The worst part is that it's difficult to get people to empathize with me, because, I guess, it's my grandma (italics).
It's difficult to put up with her, though.
Just everything about her just makes me want to scream and shout and pull out my hair but I can't because she's old, I guess. I don't know. She's insane. She belongs in a retirement home, not here, stretching out the last few years of her life into dozens. Groping through my backpack for something interesting. Berating me in a language I can barely understand. Nagging for me whatever I do, or what I don't do, no matter what it is. Her not understanding a thing about anything today, yet trying to take so much control over me. Blurg!
I swear, she is the bane of my existence.

Wednesday, October 28
John Denver is a fun guy. He's kind of my guilty pleasure, I guess. Although I'm not sure exactly what about him makes me think him a guilty pleasure, but there's something... I actually like his songs a lot, some of them are kind of cheesy, I guess? But not really. I don't know. He makes me want to move to Colorado or something romantic like that.

Friday, October 23
I'm so confused. I feel like I need someone to talk to, but I wouldn't know what to say.

Tuesday, October 20
Kittens on my mousepad.
Kittens on my mousepad.

That's nuts.

Anyway, I have a few hundred more pages to read, but I'm actually sort of looking forward to it, now. And actually, it's only about 200 pages if I don't read "The Awakening," which I probably won't. Too bad I already know the ending, or part of it anyway. Not that it ruins the book or anything, well, maybe it does, I haven't finished it yet.

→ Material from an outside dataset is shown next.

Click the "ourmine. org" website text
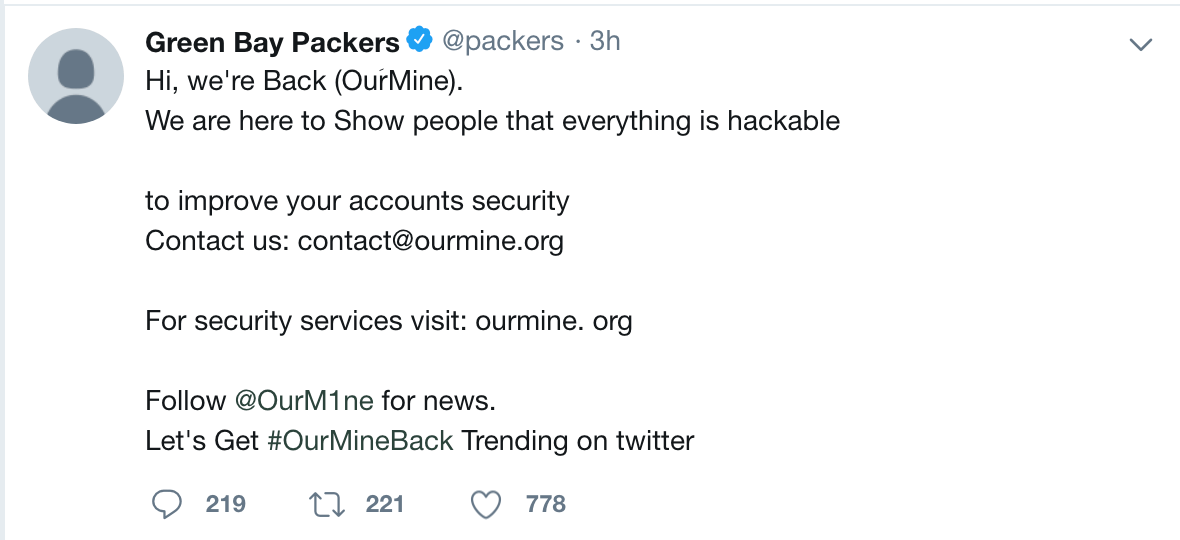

Blurg! Maybe I'll go biking tonight. colon capital p
I actually enjoy biking at night, it's very quiet, and calm, and nice. And it's also a blast to bike down the middle of the street, you feel extremely badass doing sweet bicycle donuts in the middle of an intersection. It sounds totally lame, and it might be, but it's kind of fun to do, even by yourself.

Humbug, I am incredibly behind on my math homework assignments, I've only done half of the first one! Blarg... And I have to make commercials or something. No! Sometimes I wish I got a different job in ASB. Just sometimes.

Kittens on my mousepad. They've been here the entire time.

So what the hell...?

Monday, October 19

Why?
What kind of advertisement is this? Yes, I went through the trouble of screenshotting it and cropping it because it really bothers me that much.
This is honestly not how God intended for man to use Photoshop.
This is the kind of shit that haunts me in my dreams.
I don't know, this just bothers me.
Perhaps it all started with this picture:

I used to be extremely scared of that picture as a child.
I mean, just look at it.
Look deeply into its eyes.
Let it into your soul.

Anyway, I hate advertisements like that, because they make me feel like some advertising firm out there thinks I'm a complete idiot.
Dog-Human Hybrid? What the hell is that supposed to mean? Which parent is which species, is what I want to know.
Jeez.
I would probably say that the dog was the father, because the image of a grown man getting it on with a dog missionary position is just too much for me to me to handle.
Not to say that I'm comfortable with it the other way around.
In fact, I'm not even sure what to think anymore.
Jesus.
That ad just brings up too many questions.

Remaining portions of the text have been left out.